Jerome McDonough schrieb:
> I'm going to risk having this conversation delve into the murkiest, blackest
> of philosophical holes and mention that it was this kind of problem that made
> me start thinking that the logical/physical distinction was ultimately somewhat
Well maybe we should define, what we mean with logical, physical and
what has it to do with structure... Maybe we are misunderstanding each
> I'm currently of the opinion>
> that 1. logical structure
> and does not exist separate from physical structure;
Why can't both structures be separate?
I see in the physical structure as something which comes from the
analogue world and was a necessity to store the contents (e.g. in on a
page, leaf etc...). We have even the possibility to describe the exact
position of the context on a page - so we even have sub-entities (areas)
in the physical structure.
Now we are moving to a digital world. Contents is only stored in bits
and bytes in files. Files which are referenced to or included in a
METS-document (e.g. TEI files or something similar) and Files which do
not have a retrodigitized sourde but are already born digital.
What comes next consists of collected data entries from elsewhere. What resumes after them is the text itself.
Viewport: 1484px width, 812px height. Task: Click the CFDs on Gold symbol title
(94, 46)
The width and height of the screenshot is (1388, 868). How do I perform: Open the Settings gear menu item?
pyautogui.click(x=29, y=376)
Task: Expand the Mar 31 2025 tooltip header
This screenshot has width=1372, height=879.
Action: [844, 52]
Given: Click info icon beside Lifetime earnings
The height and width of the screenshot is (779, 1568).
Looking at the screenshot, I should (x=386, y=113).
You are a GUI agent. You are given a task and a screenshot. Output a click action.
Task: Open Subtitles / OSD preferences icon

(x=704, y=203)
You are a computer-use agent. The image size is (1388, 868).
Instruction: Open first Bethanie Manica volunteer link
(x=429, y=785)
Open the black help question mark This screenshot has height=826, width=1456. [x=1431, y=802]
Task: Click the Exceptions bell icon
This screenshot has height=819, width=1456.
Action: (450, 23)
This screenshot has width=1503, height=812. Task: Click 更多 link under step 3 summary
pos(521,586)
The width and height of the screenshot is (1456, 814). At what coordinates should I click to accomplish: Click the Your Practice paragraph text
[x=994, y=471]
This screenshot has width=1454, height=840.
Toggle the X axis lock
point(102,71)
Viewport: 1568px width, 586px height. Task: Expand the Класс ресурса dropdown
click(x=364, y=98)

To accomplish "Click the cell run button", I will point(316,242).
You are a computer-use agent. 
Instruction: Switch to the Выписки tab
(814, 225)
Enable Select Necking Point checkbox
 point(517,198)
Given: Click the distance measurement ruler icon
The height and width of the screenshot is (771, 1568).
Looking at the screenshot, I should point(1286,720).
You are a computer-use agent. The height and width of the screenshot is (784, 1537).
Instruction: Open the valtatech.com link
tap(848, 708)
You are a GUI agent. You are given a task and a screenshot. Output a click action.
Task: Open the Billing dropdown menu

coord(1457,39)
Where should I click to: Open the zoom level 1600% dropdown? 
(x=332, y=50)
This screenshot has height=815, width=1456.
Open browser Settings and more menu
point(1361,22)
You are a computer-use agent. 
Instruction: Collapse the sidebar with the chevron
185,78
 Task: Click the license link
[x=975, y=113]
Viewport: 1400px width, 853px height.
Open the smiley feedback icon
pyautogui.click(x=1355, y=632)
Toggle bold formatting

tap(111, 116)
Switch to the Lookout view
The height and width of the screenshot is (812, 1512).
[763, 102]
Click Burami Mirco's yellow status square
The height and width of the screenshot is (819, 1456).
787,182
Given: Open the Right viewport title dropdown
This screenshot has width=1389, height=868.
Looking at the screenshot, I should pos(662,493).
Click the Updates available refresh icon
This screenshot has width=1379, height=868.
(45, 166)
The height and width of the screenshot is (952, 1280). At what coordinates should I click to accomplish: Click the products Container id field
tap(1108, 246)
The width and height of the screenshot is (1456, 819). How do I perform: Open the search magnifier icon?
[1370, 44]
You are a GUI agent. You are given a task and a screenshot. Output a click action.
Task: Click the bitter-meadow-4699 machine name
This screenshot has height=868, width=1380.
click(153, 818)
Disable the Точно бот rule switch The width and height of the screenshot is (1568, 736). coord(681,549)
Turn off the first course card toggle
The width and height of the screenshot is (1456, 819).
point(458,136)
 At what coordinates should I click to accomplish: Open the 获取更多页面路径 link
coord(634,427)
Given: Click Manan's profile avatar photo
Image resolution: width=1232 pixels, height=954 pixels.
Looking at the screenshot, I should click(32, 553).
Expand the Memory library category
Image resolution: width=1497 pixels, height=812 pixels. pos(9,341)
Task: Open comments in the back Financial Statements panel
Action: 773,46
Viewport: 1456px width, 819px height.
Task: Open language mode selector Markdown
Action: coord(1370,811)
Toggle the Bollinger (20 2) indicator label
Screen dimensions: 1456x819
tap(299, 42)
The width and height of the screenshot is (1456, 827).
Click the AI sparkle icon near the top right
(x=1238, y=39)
These document have a logical structure but not a physical one - so
logical structures exist seperatly from physical ones.
> 3. instead
> of that approach, we should be thinking about what our users want to see
> when they
> look at a METS object (hence, a modified Epicureanism where our users' pleasure
> is the highest good), and encode a structMap that supports what they want
> to do.
So we ask: Who/What is a user? I assume, that the user is the person who
is reading/viewing the material on the screen.
In my eyes the enduser is not and should not be the central point when
describing a format for a digital library. It's more or less the
question how we could/would present the METS-file (or METS-object) to
the user, what kind of navigation possibilites we will offer him. Or do
you really plan to give the METS-file to the user?
In my view it is the task of the software to rearrange the METS-object
in a way so that the enduser may work with it as he would expect.
What should be one of the central points when developing a format is
redundany and consistancy. In my view it is more the technical aspects
being important for a data format as METS.
> The painful but obvious fall out for this type of thinking is that there is
> no general
> answer to the question 'how to deal with drawings.' It depends on what
> your users
> want, or, for you more self-centered Epicureans out there, what you want
> your user
> to experience.
Sure - somewhen everybody has to define for him/herself how far do we
want to go with structural metadata, what are the benefits from it are
those benefits worth spending a lot of money for creating structural
But I think this is something everybody should decide on its own. For a
common used data format it would be the best to support as many demands
as possible. That's why I really would like METS to support logical and
physical structures including a possibility for linking to each other.